Esta falta de simetria, em suas palavras, decorrente de uma disparidade substancial entre as partes envolvidas, faz com que sequer se possa falar em eficácia horizontal dos direitos fundamentais, porque o detentor do poder está em posição dominante que impede a igualdade entre os particulares envolvidos numa determinada relação travada entre eles.89

É importante destacar que tal concepção não desprestigia a legislação infraconstitucional, notadamente a de direito privado, até porque, em virtude da abstração dos conteúdos presentes na Constituição, nem sempre se faz possível a transferência direta para as relações entre particulares, carecendo, pois, das normas ordinárias para se tornar no direito usual das pessoas.

Entendemos, contudo, que este argumento, embora suscitado pela doutrina que privilegia o entendimento da eficácia mediata (indireta) dos direitos fundamentais, não impede, em contrapartida, a assunção da eficácia direta como a mais adequada.
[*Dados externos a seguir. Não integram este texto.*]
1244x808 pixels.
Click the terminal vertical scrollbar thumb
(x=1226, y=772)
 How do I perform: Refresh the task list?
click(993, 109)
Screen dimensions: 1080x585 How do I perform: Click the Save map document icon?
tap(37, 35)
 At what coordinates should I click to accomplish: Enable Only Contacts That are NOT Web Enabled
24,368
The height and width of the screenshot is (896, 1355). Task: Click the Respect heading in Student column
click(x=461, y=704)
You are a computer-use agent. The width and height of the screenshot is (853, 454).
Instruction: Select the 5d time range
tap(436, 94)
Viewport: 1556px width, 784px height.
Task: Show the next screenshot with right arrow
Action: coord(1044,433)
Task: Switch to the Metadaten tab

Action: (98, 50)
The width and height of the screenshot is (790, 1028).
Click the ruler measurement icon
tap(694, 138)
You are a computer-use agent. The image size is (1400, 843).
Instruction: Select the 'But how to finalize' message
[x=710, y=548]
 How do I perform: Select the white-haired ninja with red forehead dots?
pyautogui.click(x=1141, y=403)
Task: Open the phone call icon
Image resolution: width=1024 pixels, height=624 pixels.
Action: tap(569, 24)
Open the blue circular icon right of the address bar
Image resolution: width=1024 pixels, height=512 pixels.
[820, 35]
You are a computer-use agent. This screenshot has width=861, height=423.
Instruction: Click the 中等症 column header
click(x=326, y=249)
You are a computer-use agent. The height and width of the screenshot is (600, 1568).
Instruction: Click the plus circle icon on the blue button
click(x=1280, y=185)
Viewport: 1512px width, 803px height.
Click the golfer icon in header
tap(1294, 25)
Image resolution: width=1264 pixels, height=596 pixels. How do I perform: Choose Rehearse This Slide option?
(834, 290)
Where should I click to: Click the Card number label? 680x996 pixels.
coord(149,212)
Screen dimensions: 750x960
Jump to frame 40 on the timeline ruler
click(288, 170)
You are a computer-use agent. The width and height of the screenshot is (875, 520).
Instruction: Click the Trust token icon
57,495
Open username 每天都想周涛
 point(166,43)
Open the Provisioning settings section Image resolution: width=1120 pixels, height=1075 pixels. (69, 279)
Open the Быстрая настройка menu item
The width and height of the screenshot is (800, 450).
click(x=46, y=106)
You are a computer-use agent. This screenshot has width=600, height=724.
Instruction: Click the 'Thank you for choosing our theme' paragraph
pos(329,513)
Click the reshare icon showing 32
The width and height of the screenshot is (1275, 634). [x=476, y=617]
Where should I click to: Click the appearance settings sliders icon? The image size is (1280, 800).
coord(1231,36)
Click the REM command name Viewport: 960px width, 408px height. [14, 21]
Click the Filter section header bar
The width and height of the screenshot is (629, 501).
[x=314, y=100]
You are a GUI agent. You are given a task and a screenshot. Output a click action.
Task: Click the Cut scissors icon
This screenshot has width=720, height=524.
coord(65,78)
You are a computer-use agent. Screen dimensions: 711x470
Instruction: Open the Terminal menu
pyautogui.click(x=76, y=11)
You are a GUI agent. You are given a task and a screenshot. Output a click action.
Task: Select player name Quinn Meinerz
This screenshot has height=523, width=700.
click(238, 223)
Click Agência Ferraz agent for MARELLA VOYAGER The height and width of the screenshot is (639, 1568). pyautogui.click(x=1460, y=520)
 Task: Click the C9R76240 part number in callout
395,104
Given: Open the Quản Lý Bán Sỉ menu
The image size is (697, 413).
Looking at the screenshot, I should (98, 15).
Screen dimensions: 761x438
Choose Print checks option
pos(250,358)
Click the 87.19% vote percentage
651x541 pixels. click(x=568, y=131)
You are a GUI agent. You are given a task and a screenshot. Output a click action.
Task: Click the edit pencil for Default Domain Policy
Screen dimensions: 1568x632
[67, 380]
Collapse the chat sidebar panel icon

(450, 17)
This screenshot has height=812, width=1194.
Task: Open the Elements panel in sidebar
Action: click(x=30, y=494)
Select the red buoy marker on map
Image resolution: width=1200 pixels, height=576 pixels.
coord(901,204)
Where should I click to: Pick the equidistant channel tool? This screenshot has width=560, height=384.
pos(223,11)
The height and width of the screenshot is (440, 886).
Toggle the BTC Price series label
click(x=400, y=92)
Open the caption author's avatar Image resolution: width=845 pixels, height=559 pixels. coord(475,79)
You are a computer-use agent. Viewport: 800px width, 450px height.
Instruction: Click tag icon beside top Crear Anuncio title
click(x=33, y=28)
Em virtude da citada abstração dos conteúdos constitucionais será necessário o manejo dos conceitos jurídicos indeterminados para a concretização destes direitos. Porém, a necessidade de interpretação judicial destes conceitos abertos (boa-fé, equidade, ordem pública, bons costumes etc.) não é óbice para que se reconheça a eficácia imediata dos direitos fundamentais, porque, a nosso ver, constitui-se como mera forma de reconhecimento de um direito, caracterizado apenas pela via estatal, em razão de uma ameaça ou violação a um interesse ou direito subjetivo.